(Saved data entries)

★ ★ ★

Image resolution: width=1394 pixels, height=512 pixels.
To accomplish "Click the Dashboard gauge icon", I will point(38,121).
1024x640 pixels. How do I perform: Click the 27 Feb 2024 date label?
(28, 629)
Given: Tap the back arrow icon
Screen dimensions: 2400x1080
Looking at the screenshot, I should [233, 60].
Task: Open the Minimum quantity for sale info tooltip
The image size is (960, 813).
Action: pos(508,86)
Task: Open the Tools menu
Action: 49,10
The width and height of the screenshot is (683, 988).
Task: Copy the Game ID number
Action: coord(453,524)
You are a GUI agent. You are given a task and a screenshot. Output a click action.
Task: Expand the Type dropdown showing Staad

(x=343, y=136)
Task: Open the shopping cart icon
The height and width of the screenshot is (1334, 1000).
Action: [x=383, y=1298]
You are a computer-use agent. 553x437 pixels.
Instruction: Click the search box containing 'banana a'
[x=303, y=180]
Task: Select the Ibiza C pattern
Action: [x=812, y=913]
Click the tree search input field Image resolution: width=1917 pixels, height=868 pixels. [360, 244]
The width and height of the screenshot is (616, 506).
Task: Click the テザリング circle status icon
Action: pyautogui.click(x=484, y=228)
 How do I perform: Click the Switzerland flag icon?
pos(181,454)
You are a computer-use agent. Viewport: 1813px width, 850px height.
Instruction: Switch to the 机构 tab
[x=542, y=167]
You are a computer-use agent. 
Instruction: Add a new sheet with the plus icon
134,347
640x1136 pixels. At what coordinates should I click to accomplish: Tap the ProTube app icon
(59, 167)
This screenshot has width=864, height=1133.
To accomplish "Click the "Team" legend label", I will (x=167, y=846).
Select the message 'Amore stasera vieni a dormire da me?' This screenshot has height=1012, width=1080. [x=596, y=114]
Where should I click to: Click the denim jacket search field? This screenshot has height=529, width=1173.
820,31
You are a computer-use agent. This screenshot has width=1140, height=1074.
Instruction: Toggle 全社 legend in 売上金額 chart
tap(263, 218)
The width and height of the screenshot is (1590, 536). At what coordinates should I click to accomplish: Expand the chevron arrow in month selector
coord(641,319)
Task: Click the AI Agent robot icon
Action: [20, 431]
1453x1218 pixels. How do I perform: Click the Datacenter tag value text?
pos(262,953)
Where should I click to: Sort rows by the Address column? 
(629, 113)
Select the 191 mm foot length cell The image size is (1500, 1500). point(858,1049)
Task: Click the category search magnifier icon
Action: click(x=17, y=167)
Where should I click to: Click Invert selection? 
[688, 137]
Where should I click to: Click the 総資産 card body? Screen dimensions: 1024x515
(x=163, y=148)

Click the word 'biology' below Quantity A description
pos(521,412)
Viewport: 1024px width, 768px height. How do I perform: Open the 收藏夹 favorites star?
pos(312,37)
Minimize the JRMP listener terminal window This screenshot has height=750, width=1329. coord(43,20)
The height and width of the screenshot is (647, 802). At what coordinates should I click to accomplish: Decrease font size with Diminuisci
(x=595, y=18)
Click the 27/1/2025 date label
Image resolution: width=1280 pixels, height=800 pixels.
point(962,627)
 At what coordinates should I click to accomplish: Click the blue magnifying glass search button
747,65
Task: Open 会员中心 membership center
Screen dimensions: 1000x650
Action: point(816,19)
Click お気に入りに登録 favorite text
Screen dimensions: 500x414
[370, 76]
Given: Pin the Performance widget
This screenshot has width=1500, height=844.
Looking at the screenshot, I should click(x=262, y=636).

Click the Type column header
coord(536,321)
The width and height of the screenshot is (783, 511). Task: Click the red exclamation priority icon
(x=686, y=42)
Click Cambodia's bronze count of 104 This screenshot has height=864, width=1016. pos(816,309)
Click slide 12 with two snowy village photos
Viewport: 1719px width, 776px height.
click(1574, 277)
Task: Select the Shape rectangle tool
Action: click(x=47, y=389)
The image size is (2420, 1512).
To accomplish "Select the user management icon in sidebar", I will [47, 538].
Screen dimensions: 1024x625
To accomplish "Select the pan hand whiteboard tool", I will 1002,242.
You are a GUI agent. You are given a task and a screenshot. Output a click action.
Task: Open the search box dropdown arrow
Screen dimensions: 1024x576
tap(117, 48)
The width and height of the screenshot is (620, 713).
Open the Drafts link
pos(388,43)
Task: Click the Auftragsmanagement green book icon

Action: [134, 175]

★ ★ ★

#### [TASK OBJECTIVE]
In the records above, collect each line with "will".

#### [PROBLEM SOLUTION]
To accomplish "Click the Dashboard gauge icon", I will point(38,121).
To accomplish "Click the "Team" legend label", I will (x=167, y=846).
To accomplish "Select the user management icon in sidebar", I will [47, 538].
To accomplish "Select the pan hand whiteboard tool", I will 1002,242.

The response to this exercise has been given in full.